Short exercise A
Render this sentence from the Victoria Brustad profile below in Spanish: "She now studies journalism and wants to be a political journalist."
Short exercise B
Resume the profile of Victoria Brustad below, picking up right after its final sentence.

Text provided
▶

Norwegian student Victoria Brustad on breaking out of the bubble of her home city Oslo, and broadening her perspective on life by moving to the multicultural mecca of London’s East End.  

Victoria Brustad, 23, moved to Aldgate East from Oslo in 2021 when she was 20 to study Politics and International Relations at Goldsmiths University. She came to the UK to break out of Oslo’s ‘small bubble’ and meet people with different perspectives on life. She now studies journalism and wants to be a political journalist.

‘Even though Oslo is a big city, it feels like everyone is the same person. We all just think the same, act the same, and have the same opinions on everything. And if you don’t, then you’re kind of an outsider. I was so sick of that environment. I wanted something that challenged me more than what that city offered.’

Brustad lives in a three-bedroom flat just behind the East London Markazi Masjid Mosque with a friend from home and two people she’s met from university. The walls of her living room are decorated in an amalgamation of drawings.

 ‘When my housemates and I moved here, the place felt so bland and empty. We wanted to fill it with life and love. We get everyone who visits to draw a picture for us. Then we have a piece of all of our friends on the wall’. 

Victoria's wall of art in her home in Aldgate East
The wall full of friend’s art. Photo by Alice Chapman © Social Streets CIC.

Did you have any culture shock when moving to the Whitechapel area?

‘Yes, I think I did. Where I’m from, the majority are white Norwegians, and there is not a strong sense of religion. Whilst here it’s the complete opposite. There are a lot of people from different countries and cultures. That was a shock in itself. But it is also so nice to experience things like everyone heading to the mosque around the corner or seeing shops selling foods I have never heard of.

◀

Data lines
▶

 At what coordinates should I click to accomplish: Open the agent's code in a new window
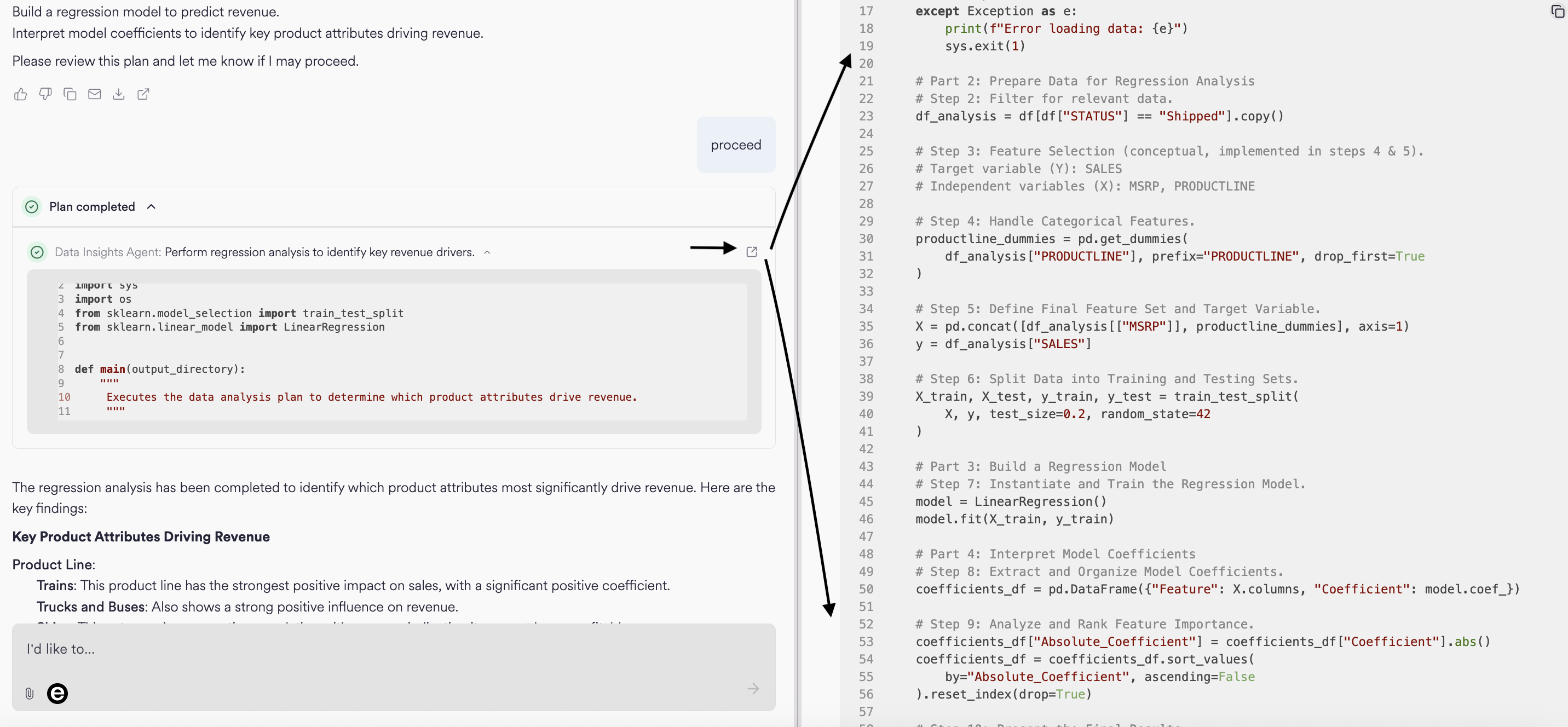tap(751, 251)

◀

Reply A
Ahora estudia periodismo y quiere ser periodista política.

Reply B
I think every time someone comes to visit me from back home, they also get a bit of a shock. Not in a negative way. But just because it’s so different. I’ve learned to love it. I find it so refreshing.’ 

Do you feel a sense of home in Aldgate and would you see yourself living here longer term? 

‘I could certainly see myself living here for longer. I’ve lived here for a few years now, and I already feel a sense of home because everyone is so friendly. There’s so much charm and history in the streets. When you go into small shops the local business people are exceptionally welcoming.

As much as I feel a sense of home here, I would ideally like to travel after uni and make the most of being young.’

I don’t care if the train station is a bit dodgy, or if the park is slightly dirty. What I care about is the people. Things like remembering your face the third time you go into their shop, that’s what makes here feel like home, and that kind of thing is strong here.’ 

Can you tell me a hidden gem you have discovered here?

‘When I first moved here it felt like there were just flats everywhere. I felt a lack of community and open space. But after I explored a little and found Saint Georges Gardens, just next to Shadwell station, I suddenly felt safer. It relaxed me so much to see families enjoying themselves in the sunshine, people reading under trees, and appreciating the greenery’.

How do you and your Norwegian friends living here hold onto your culture? 

‘Compared to other people I have met from different countries, I don’t think we have a particularly strong sense of cultural identity to cling to. Although I am proud to be Norwegian, I don’t want to go around making a point about my nationality. It would feel quite wrong’.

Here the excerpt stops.